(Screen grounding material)
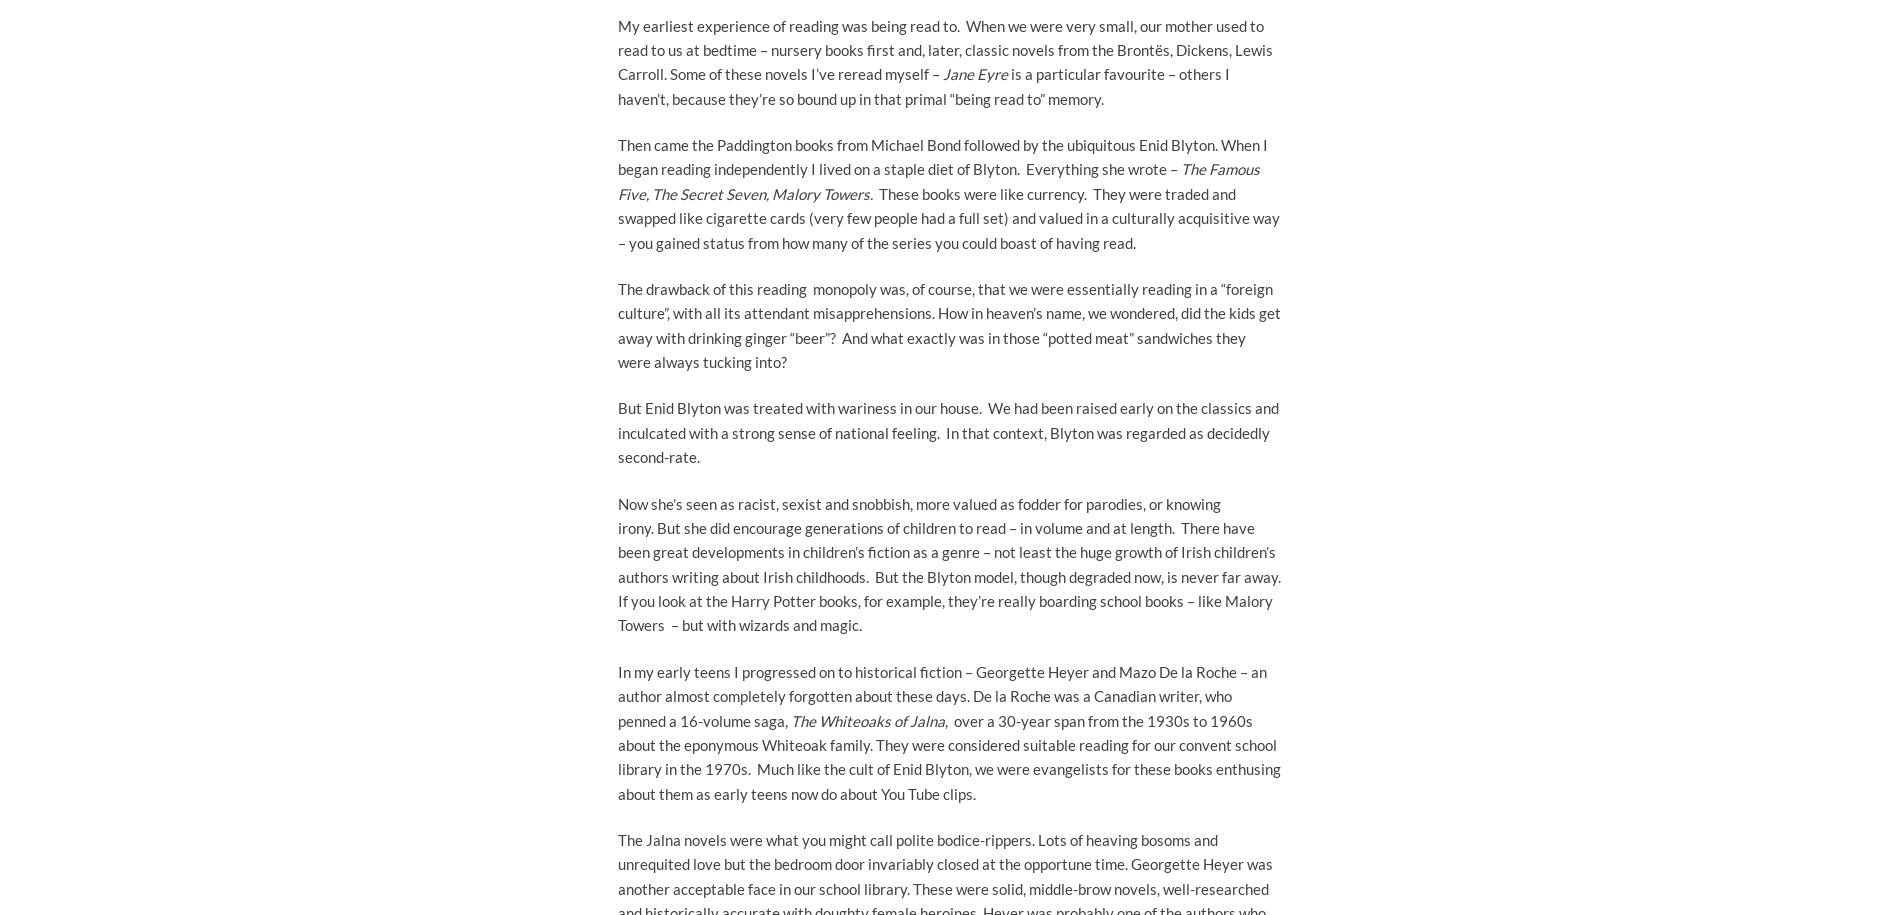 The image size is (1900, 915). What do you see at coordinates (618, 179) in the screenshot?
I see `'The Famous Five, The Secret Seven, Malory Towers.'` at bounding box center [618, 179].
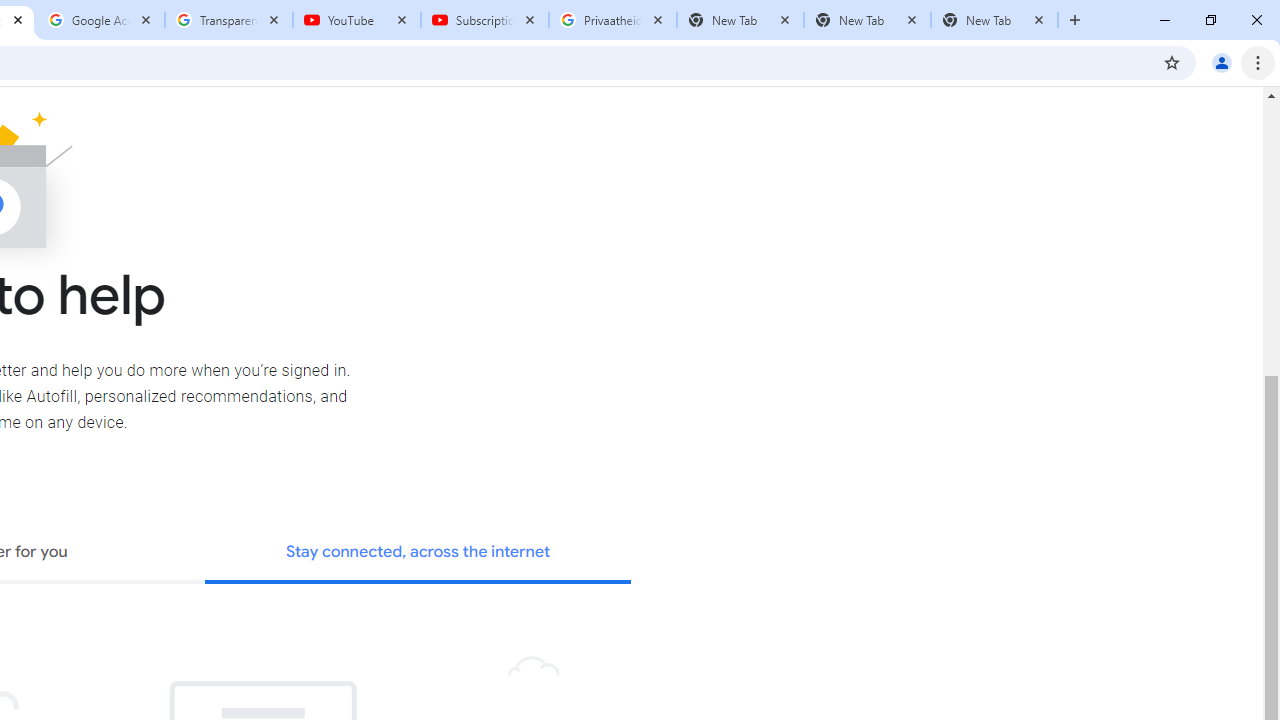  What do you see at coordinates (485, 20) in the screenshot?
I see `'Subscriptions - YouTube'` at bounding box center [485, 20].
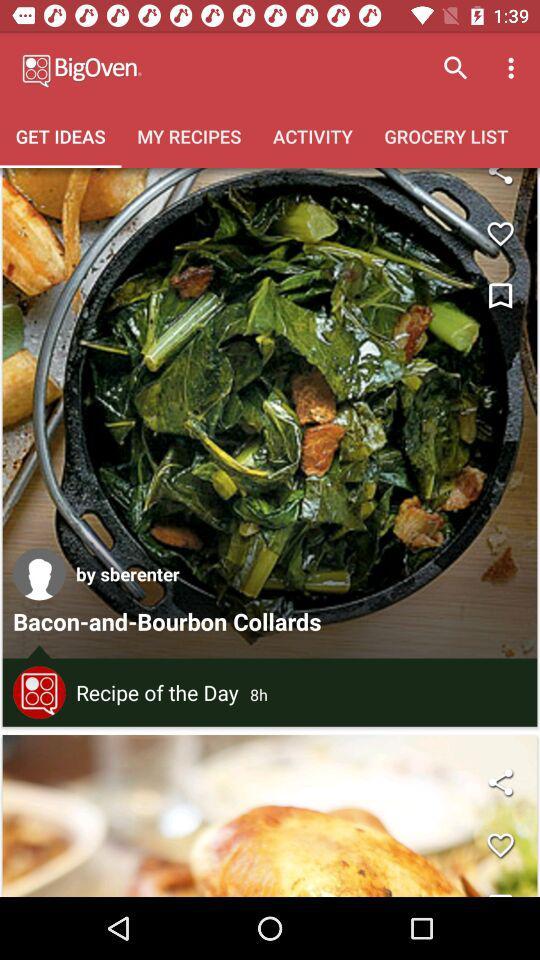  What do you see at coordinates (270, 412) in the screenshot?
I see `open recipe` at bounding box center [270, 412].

WHAT IS BEING ASKED =
Can you print every line of the material above word for word, leaving out the pictures?

TASK RESPONSE =
 The image size is (1900, 915). What do you see at coordinates (618, 179) in the screenshot?
I see `'The Famous Five, The Secret Seven, Malory Towers.'` at bounding box center [618, 179].
  What do you see at coordinates (485, 20) in the screenshot?
I see `'Subscriptions - YouTube'` at bounding box center [485, 20].
  What do you see at coordinates (270, 412) in the screenshot?
I see `open recipe` at bounding box center [270, 412].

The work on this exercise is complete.